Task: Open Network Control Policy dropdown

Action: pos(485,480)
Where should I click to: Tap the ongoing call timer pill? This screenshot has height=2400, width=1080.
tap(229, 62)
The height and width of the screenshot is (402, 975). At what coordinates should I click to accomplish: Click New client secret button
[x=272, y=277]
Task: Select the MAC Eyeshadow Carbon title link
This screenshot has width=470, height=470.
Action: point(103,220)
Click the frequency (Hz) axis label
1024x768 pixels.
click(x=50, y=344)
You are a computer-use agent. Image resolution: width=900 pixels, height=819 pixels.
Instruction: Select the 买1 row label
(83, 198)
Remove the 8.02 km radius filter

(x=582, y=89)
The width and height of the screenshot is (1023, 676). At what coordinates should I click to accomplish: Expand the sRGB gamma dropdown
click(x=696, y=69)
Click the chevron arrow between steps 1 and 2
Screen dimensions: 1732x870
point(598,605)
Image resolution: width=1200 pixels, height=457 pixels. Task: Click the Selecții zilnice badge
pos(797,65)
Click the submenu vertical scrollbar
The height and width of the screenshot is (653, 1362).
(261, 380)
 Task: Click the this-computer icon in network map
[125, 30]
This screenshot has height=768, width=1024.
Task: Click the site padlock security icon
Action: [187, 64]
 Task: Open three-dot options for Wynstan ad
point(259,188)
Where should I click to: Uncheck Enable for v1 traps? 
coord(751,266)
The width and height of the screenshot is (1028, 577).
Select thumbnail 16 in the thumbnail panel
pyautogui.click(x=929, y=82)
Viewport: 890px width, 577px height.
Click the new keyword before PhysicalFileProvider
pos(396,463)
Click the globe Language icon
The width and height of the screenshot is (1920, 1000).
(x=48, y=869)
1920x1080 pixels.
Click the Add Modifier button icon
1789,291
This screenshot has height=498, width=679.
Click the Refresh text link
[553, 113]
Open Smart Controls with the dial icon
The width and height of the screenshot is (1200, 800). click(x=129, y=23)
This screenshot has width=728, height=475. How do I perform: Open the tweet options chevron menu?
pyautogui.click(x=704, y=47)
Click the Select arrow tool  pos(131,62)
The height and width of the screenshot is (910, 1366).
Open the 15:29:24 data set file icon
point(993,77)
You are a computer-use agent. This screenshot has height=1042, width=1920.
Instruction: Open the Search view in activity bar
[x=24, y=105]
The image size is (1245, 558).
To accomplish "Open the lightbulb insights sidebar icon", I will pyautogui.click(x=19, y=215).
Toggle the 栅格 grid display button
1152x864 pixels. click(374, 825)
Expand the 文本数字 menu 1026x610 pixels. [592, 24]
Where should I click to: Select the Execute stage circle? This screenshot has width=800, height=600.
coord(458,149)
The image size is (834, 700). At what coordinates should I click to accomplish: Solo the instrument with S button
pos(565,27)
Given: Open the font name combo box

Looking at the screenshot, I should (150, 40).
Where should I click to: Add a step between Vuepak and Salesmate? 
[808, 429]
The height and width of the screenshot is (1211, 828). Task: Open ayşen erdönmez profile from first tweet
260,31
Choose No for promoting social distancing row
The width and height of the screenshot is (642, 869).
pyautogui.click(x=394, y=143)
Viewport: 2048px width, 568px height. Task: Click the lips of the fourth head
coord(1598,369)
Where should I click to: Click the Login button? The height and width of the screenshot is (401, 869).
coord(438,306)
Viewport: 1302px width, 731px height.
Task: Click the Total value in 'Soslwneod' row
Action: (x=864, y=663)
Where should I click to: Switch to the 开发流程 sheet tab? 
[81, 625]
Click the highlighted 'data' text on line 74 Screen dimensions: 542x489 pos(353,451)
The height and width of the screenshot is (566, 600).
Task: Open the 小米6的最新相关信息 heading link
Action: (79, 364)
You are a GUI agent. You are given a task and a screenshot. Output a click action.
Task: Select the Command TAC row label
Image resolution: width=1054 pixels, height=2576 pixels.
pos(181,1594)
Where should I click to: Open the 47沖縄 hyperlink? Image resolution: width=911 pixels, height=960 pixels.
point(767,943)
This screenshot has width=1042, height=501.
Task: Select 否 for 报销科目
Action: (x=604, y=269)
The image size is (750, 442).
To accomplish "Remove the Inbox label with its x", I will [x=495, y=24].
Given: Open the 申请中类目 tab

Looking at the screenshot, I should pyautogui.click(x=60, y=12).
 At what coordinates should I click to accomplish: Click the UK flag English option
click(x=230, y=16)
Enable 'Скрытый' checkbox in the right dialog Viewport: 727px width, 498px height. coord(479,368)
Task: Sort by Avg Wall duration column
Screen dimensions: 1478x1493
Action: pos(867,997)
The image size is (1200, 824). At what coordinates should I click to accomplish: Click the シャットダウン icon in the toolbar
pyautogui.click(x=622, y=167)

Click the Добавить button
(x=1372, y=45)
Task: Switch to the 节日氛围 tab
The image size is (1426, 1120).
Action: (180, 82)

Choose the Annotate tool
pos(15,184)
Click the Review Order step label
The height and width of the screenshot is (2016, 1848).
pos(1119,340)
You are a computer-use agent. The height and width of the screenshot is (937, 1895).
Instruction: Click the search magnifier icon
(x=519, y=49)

- [Task details]:
Each record must be duplicated exactly, with none missing.

- [Reply]:
Task: Open Network Control Policy dropdown

Action: pos(485,480)
Where should I click to: Tap the ongoing call timer pill? This screenshot has height=2400, width=1080.
tap(229, 62)
The height and width of the screenshot is (402, 975). At what coordinates should I click to accomplish: Click New client secret button
[x=272, y=277]
Task: Select the MAC Eyeshadow Carbon title link
This screenshot has width=470, height=470.
Action: point(103,220)
Click the frequency (Hz) axis label
1024x768 pixels.
click(x=50, y=344)
You are a computer-use agent. Image resolution: width=900 pixels, height=819 pixels.
Instruction: Select the 买1 row label
(83, 198)
Remove the 8.02 km radius filter

(x=582, y=89)
The width and height of the screenshot is (1023, 676). At what coordinates should I click to accomplish: Expand the sRGB gamma dropdown
click(x=696, y=69)
Click the chevron arrow between steps 1 and 2
Screen dimensions: 1732x870
point(598,605)
Image resolution: width=1200 pixels, height=457 pixels. Task: Click the Selecții zilnice badge
pos(797,65)
Click the submenu vertical scrollbar
The height and width of the screenshot is (653, 1362).
(261, 380)
 Task: Click the this-computer icon in network map
[125, 30]
This screenshot has height=768, width=1024.
Task: Click the site padlock security icon
Action: [187, 64]
 Task: Open three-dot options for Wynstan ad
point(259,188)
Where should I click to: Uncheck Enable for v1 traps? 
coord(751,266)
The width and height of the screenshot is (1028, 577).
Select thumbnail 16 in the thumbnail panel
pyautogui.click(x=929, y=82)
Viewport: 890px width, 577px height.
Click the new keyword before PhysicalFileProvider
pos(396,463)
Click the globe Language icon
The width and height of the screenshot is (1920, 1000).
(x=48, y=869)
1920x1080 pixels.
Click the Add Modifier button icon
1789,291
This screenshot has height=498, width=679.
Click the Refresh text link
[553, 113]
Open Smart Controls with the dial icon
The width and height of the screenshot is (1200, 800). click(x=129, y=23)
This screenshot has width=728, height=475. How do I perform: Open the tweet options chevron menu?
pyautogui.click(x=704, y=47)
Click the Select arrow tool  pos(131,62)
The height and width of the screenshot is (910, 1366).
Open the 15:29:24 data set file icon
point(993,77)
You are a computer-use agent. This screenshot has height=1042, width=1920.
Instruction: Open the Search view in activity bar
[x=24, y=105]
The image size is (1245, 558).
To accomplish "Open the lightbulb insights sidebar icon", I will pyautogui.click(x=19, y=215).
Toggle the 栅格 grid display button
1152x864 pixels. click(374, 825)
Expand the 文本数字 menu 1026x610 pixels. [592, 24]
Where should I click to: Select the Execute stage circle? This screenshot has width=800, height=600.
coord(458,149)
The image size is (834, 700). At what coordinates should I click to accomplish: Solo the instrument with S button
pos(565,27)
Given: Open the font name combo box

Looking at the screenshot, I should (150, 40).
Where should I click to: Add a step between Vuepak and Salesmate? 
[808, 429]
The height and width of the screenshot is (1211, 828). Task: Open ayşen erdönmez profile from first tweet
260,31
Choose No for promoting social distancing row
The width and height of the screenshot is (642, 869).
pyautogui.click(x=394, y=143)
Viewport: 2048px width, 568px height. Task: Click the lips of the fourth head
coord(1598,369)
Where should I click to: Click the Login button? The height and width of the screenshot is (401, 869).
coord(438,306)
Viewport: 1302px width, 731px height.
Task: Click the Total value in 'Soslwneod' row
Action: (x=864, y=663)
Where should I click to: Switch to the 开发流程 sheet tab? 
[81, 625]
Click the highlighted 'data' text on line 74 Screen dimensions: 542x489 pos(353,451)
The height and width of the screenshot is (566, 600).
Task: Open the 小米6的最新相关信息 heading link
Action: (79, 364)
You are a GUI agent. You are given a task and a screenshot. Output a click action.
Task: Select the Command TAC row label
Image resolution: width=1054 pixels, height=2576 pixels.
pos(181,1594)
Where should I click to: Open the 47沖縄 hyperlink? Image resolution: width=911 pixels, height=960 pixels.
point(767,943)
This screenshot has width=1042, height=501.
Task: Select 否 for 报销科目
Action: (x=604, y=269)
The image size is (750, 442).
To accomplish "Remove the Inbox label with its x", I will [x=495, y=24].
Given: Open the 申请中类目 tab

Looking at the screenshot, I should pyautogui.click(x=60, y=12).
 At what coordinates should I click to accomplish: Click the UK flag English option
click(x=230, y=16)
Enable 'Скрытый' checkbox in the right dialog Viewport: 727px width, 498px height. coord(479,368)
Task: Sort by Avg Wall duration column
Screen dimensions: 1478x1493
Action: pos(867,997)
The image size is (1200, 824). At what coordinates should I click to accomplish: Click the シャットダウン icon in the toolbar
pyautogui.click(x=622, y=167)

Click the Добавить button
(x=1372, y=45)
Task: Switch to the 节日氛围 tab
The image size is (1426, 1120).
Action: (180, 82)

Choose the Annotate tool
pos(15,184)
Click the Review Order step label
The height and width of the screenshot is (2016, 1848).
pos(1119,340)
You are a computer-use agent. The height and width of the screenshot is (937, 1895).
Instruction: Click the search magnifier icon
(x=519, y=49)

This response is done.